# [Data provided]

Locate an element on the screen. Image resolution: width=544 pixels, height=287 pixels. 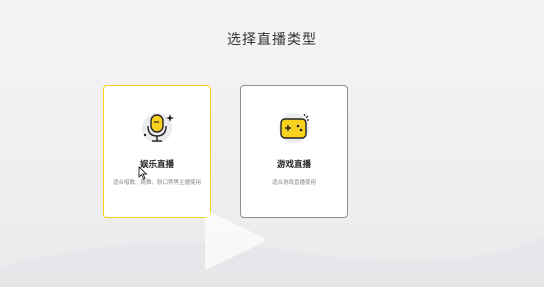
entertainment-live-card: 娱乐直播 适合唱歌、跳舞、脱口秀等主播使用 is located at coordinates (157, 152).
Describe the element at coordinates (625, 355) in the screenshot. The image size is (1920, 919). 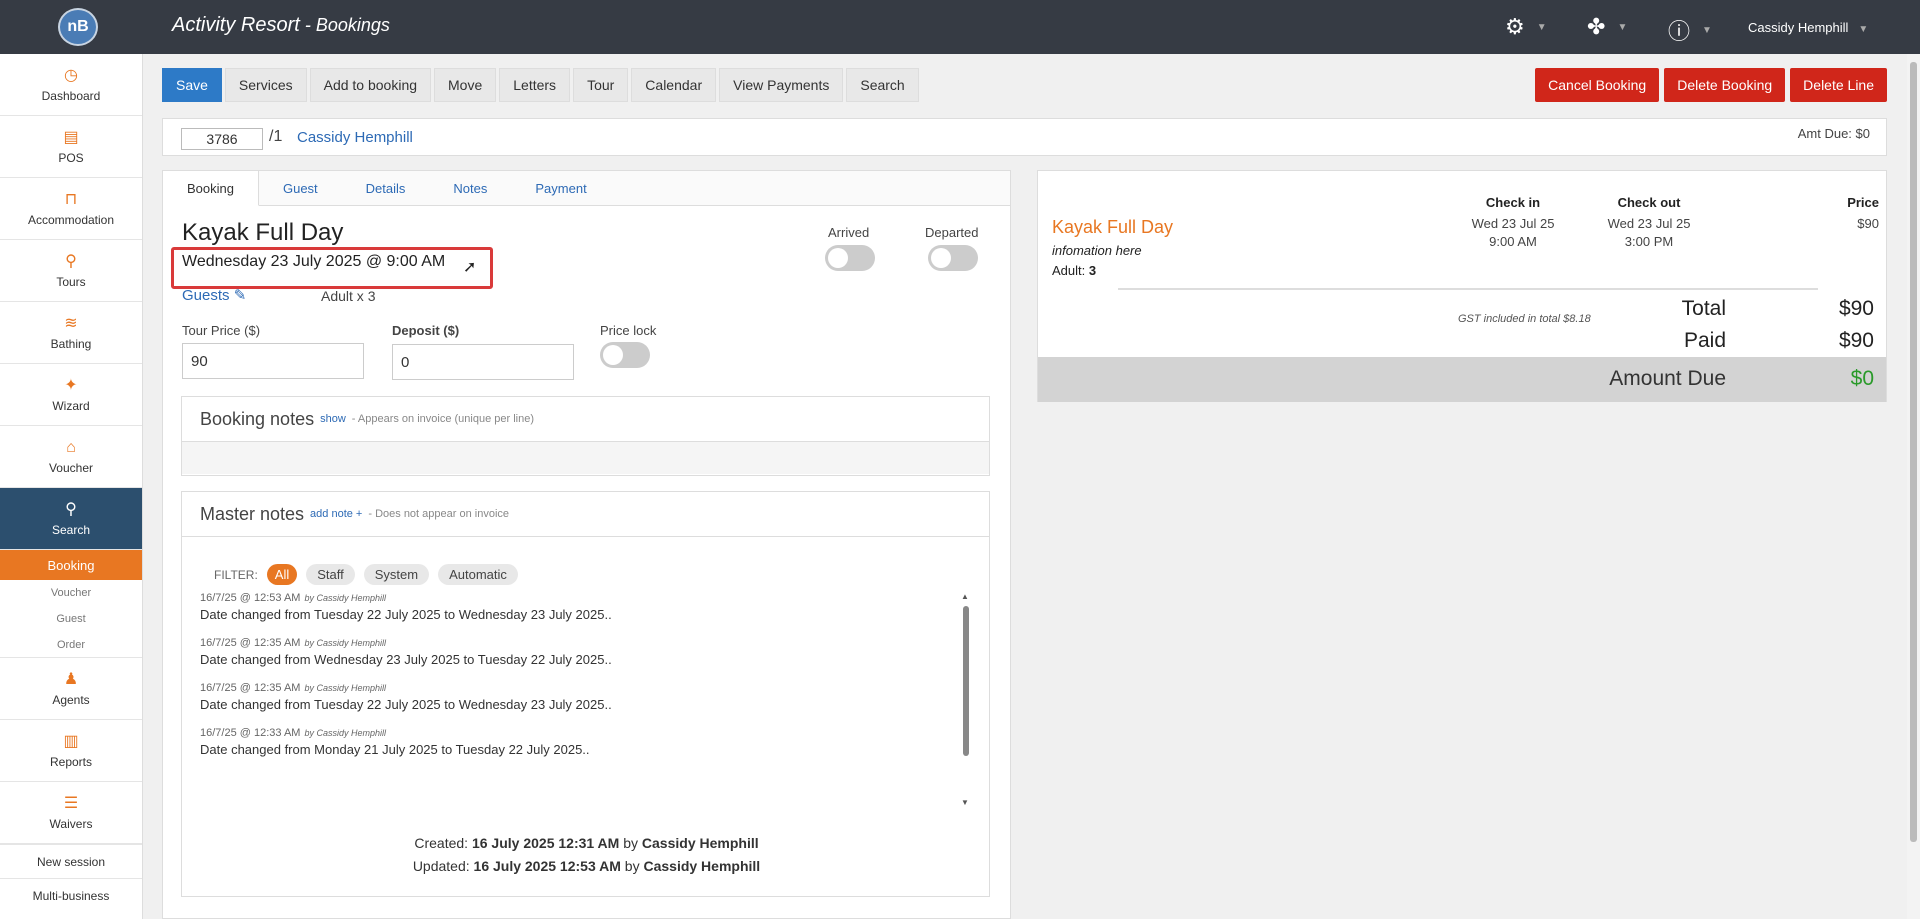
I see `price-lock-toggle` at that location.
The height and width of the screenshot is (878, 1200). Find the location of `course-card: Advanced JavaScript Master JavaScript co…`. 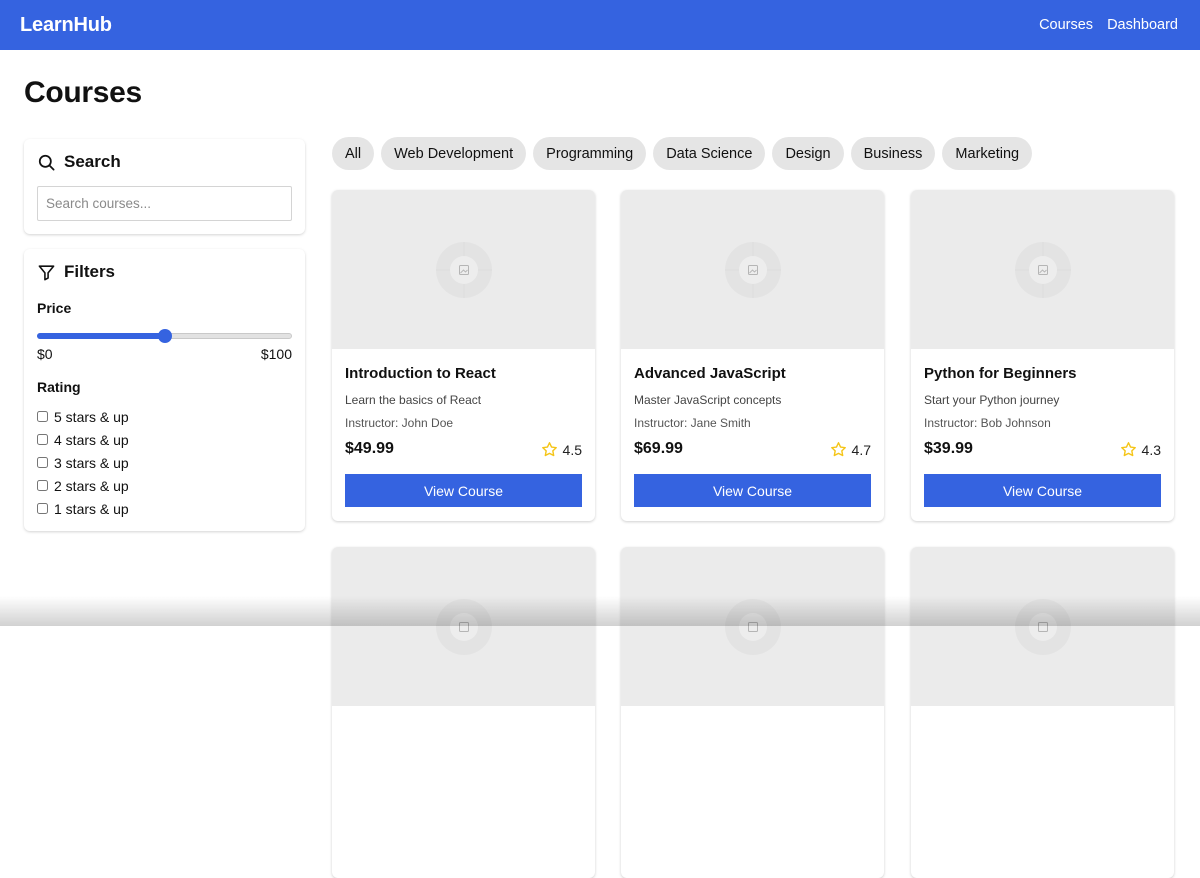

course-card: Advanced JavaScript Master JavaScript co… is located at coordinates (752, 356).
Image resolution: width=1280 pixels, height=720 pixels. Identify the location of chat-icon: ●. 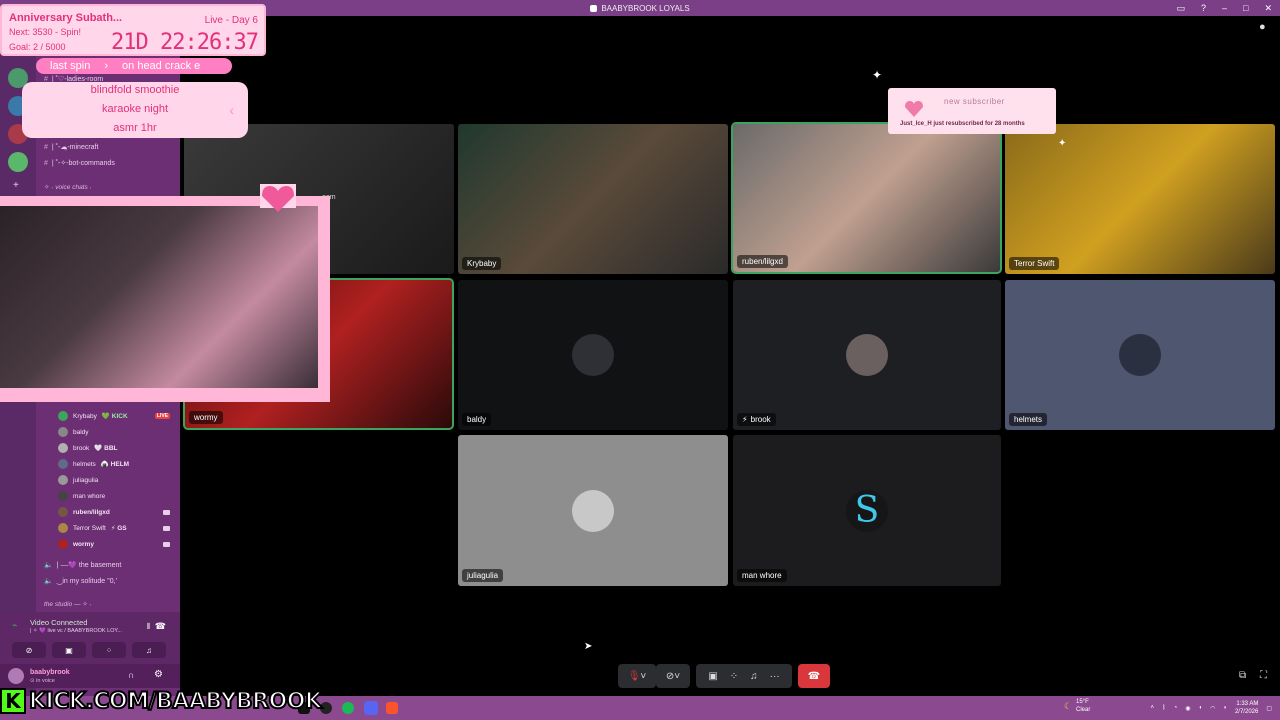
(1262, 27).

# [Problem]
Please switch each "screenshot" in the listing to "screen capture" and write the whole listing out again with nothing else altered. Leave the pictures out of your answer.

# [Exercise answer]
Locate an element on the screen. Image resolution: width=544 pixels, height=287 pixels. 
entertainment-live-card: 娱乐直播 适合唱歌、跳舞、脱口秀等主播使用 is located at coordinates (157, 152).
Describe the element at coordinates (625, 355) in the screen capture. The image size is (1920, 919). 
I see `price-lock-toggle` at that location.
The height and width of the screen capture is (878, 1200). Find the location of `course-card: Advanced JavaScript Master JavaScript co…`. 

course-card: Advanced JavaScript Master JavaScript co… is located at coordinates (752, 356).
Image resolution: width=1280 pixels, height=720 pixels. Identify the location of chat-icon: ●. 
(1262, 27).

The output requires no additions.